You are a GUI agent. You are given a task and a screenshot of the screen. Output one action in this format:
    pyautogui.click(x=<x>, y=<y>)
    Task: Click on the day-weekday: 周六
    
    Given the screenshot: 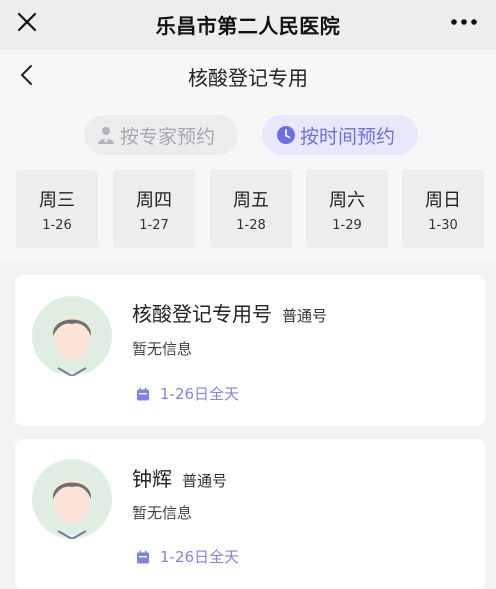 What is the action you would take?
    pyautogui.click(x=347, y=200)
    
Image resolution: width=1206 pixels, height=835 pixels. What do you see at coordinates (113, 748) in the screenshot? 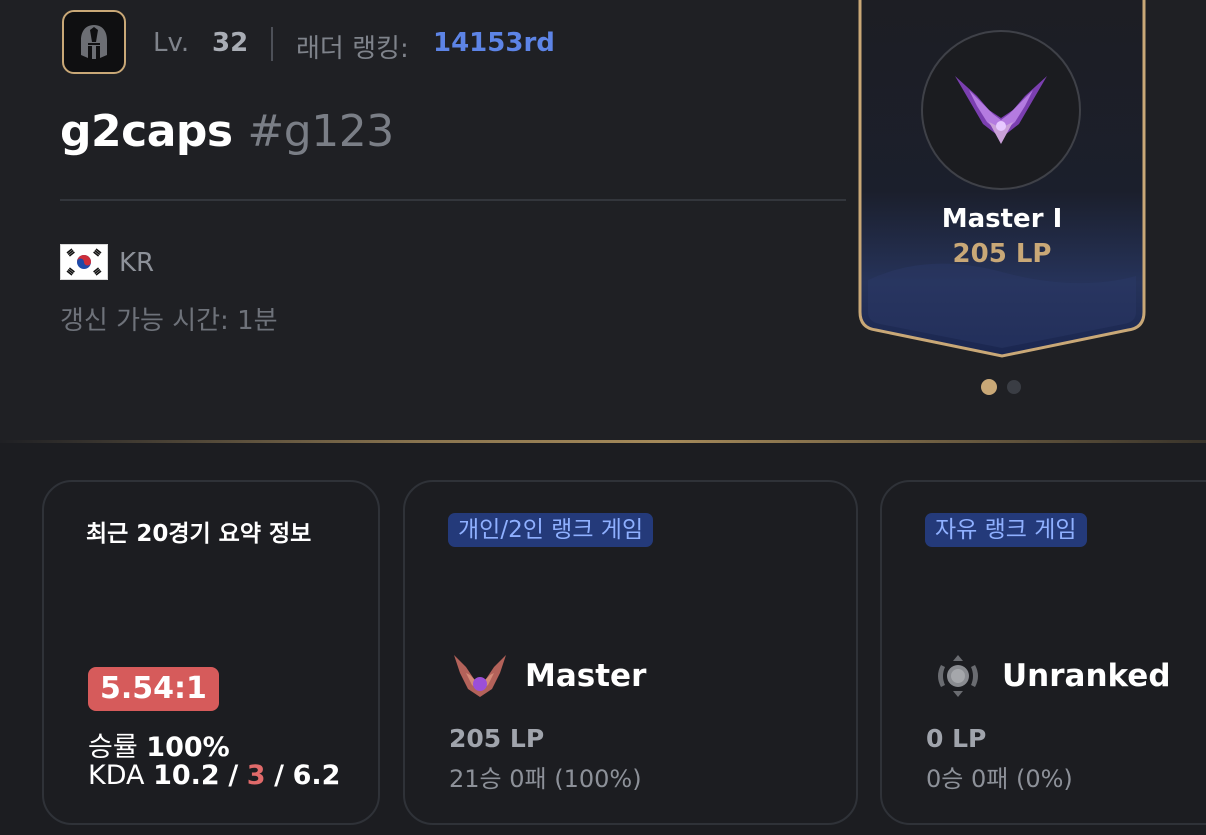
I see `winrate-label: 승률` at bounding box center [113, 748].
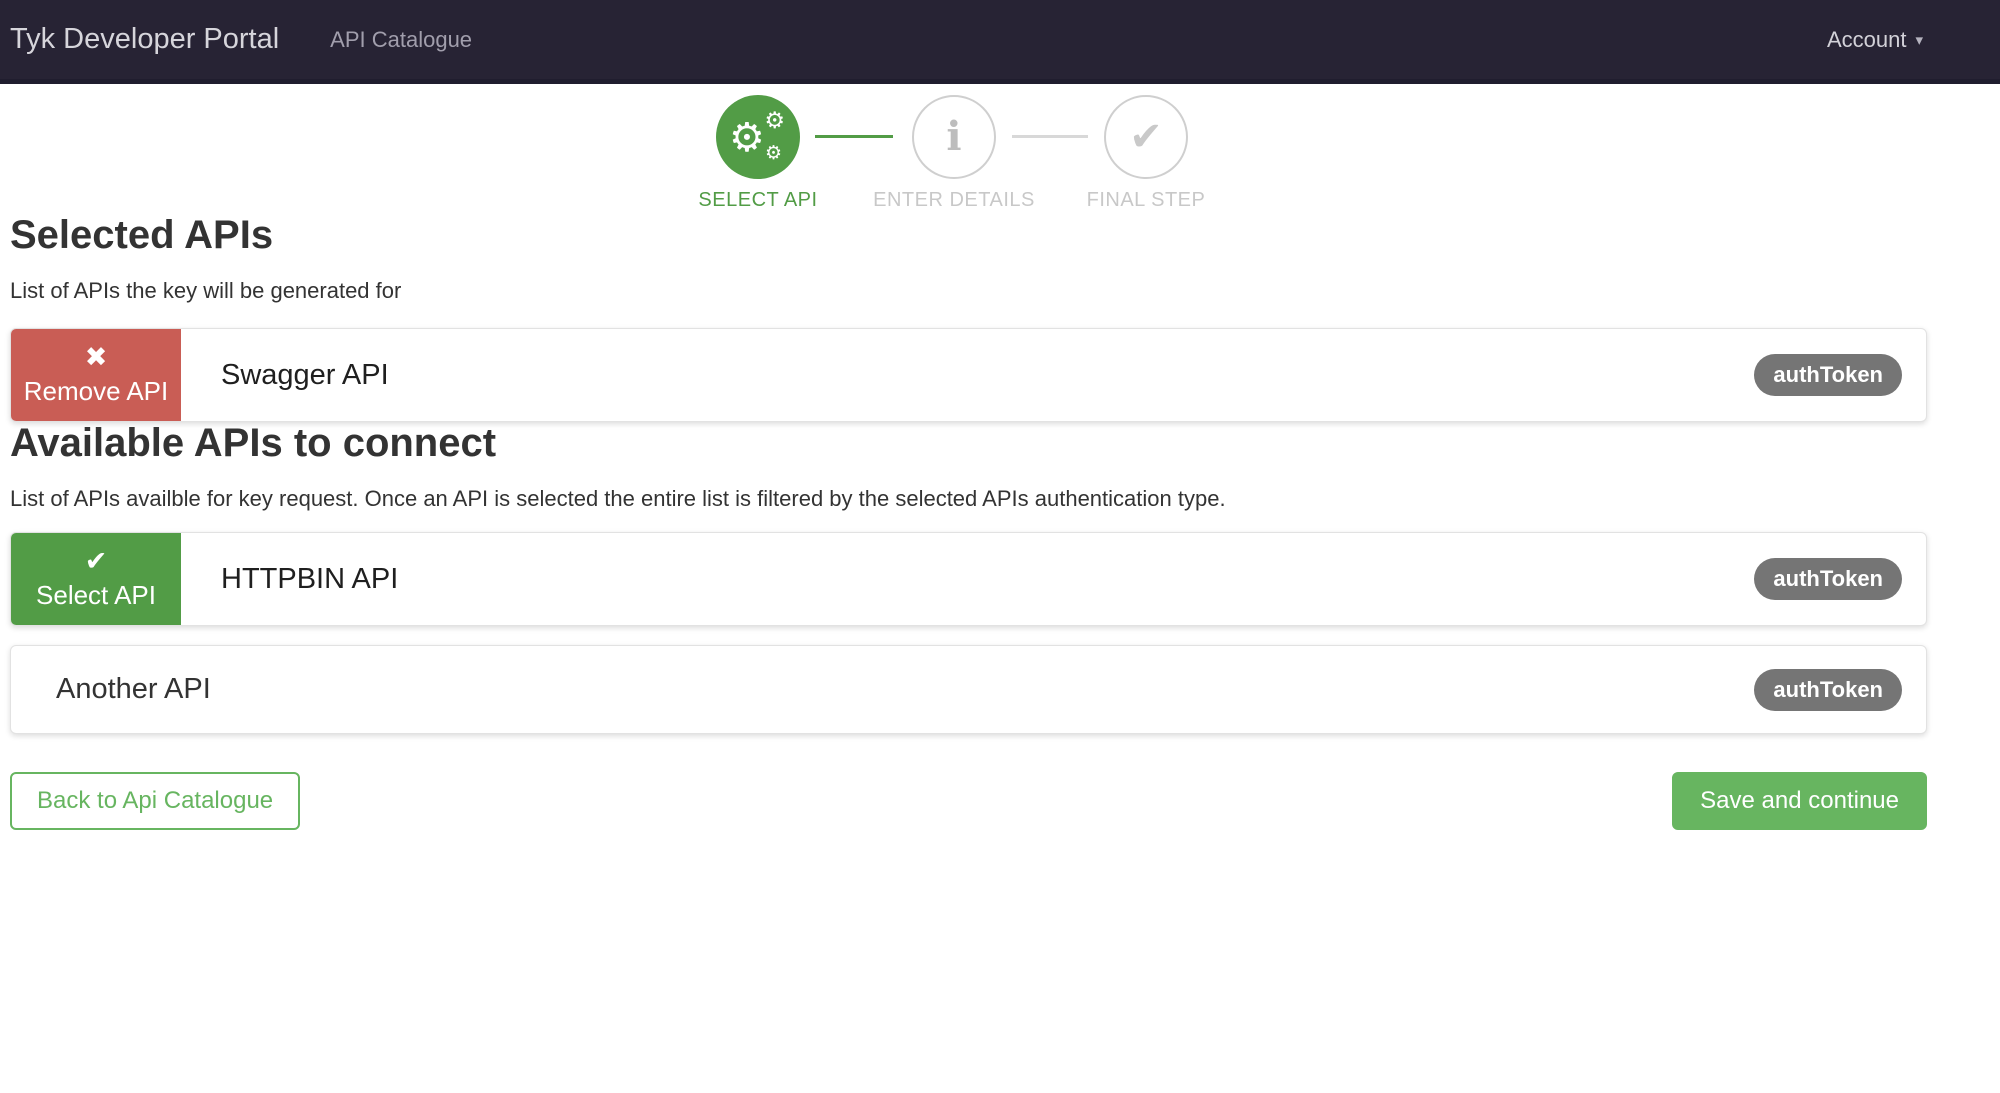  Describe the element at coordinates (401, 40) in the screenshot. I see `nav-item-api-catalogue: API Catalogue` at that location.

━━━━━━━━━━━━━━━━━━━━━━━━━━━━━━

Your goal: Copy the data from the line containing "Image resolution: width=1206" through the end, inclusive, exactly as it appears. Leave out the pictures.

The answer:
Image resolution: width=1206 pixels, height=835 pixels. What do you see at coordinates (113, 748) in the screenshot? 
I see `winrate-label: 승률` at bounding box center [113, 748].
  Describe the element at coordinates (401, 40) in the screenshot. I see `nav-item-api-catalogue: API Catalogue` at that location.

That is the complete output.